On Juxtaposition and Difficult Balance

As a parent of young children, I personally hate the fourth of July.  I am fairly confident that most dog owners and fellow parents of young children can resonate with me on that one.

But that aside, yesterday, I found myself incredibly torn - between my own cynicism and jadedness and my genuine gratitude for my country and the freedoms that I am privy to - between my thankfulness for the men and women, including many of my family members, who have served faithfully in our armed forces to protect liberty and justice for all, and my deep heart conviction that we are not all there yet, that liberty and justice and equality are not secured for all, and even presently we are seeing more clearly the schisms in our justice system broadly, down to our own neighborhoods and attitudes more specifically.  This lyric/poem/rambling was born out of that wrestling.

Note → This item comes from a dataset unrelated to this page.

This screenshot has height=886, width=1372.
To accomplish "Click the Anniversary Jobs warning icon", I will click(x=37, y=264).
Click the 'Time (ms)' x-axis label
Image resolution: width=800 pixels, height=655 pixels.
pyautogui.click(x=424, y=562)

On Juxtaposition and Difficult Balance

Marines with PTSD
Being honored for their bravery amidst fireworks, reminiscent of grenades and bombs;
Country that I love,
Brokenness that I see.

My fathers and grandfathers, friends and family, yours too -
Fought and fight for her safety, liberty, justice, equality.
Lives on the line, knowing the split-second, gut-level, life-or-death calls made day after day.
Bravery, dignity, honor, integrity, sacrifice.
I honor you.

My brothers and my sisters
Cry, peace without justice is empty, equality is rhetoric when its not sustained by action.
We're not even safe in our churches.  You think this is surprising - uncover your eyes, don't be blind.
This is our inheritance, generation following generation.  My brothers and sisters,
I honor you.

Country that I call home,
Liberties that are mine, with pride, thankfulness, and knowledge of their cost
I love what you stand for - I love the values that you espouse (and long to).
Contrary to what my critiques often portray,
I am proud to be an American,
Proud of my Southern heritage, bless her heart,
Proud of my Northern home, strong one that she is,
Land that I call my home, full of pride, culture, heritage, inheritance, freedom, blessing.
I honor you.

But culture that allows us to mask and ignore, as "that's just the way it is" "has always been"-
Inheritance that is both beautiful and covered in the blood of our brothers and sisters.
Pride that gives us a false sense of superiority.
Pride that minimizes and ignores the cries of our tired, our poor, our huddled masses.
Freedom misapplied; blessing denied -
Lady liberty is not blind, though we might prefer her thus.
Justice is not blind, though we still claim that she is.
America, I love you too much to bless your blindness.
I cannot excuse you simply because I love you.
I cannot ignore the cries of our tired, our poor, those longing to be free - you also,
I honor you.

Church that I love,
Body, I belong to you.  And you belong to me.
Together we serve the same God, claim the same grace, break the same bread.
I vow again and again, I belong with you.
This God we serve, He is real.  Unmistakably, irreplaceable.
And though I've tried mightily, I cannot run from Him.
In Him is life, hope, and a worldview that I can get behind.  There is no other.
And married to Him, you and I, bound together.
I honor you.

But sometimes your words are spoken hastily, without compassion.
Sometimes you don't speak, when you should.
Condemning, rather than freeing.
Silencing, rather than speaking.
Inconsistently applying.
Grace misunderstood.
Self-imaging, self-identifying, self-serving more than mirroring.
You, we, I, do not reflect Him.
Too busy with who is out, rather than who is welcomed in.
You who have been abandoned, broken, cast out, unheard, by this body -
I honor you.

This Body, broken.  For you (singular).
Rather that His body, broken for you (inclusive).
Yet married to Him, you and I, together bound.
I honor you.  I fight for you.  I fight against you.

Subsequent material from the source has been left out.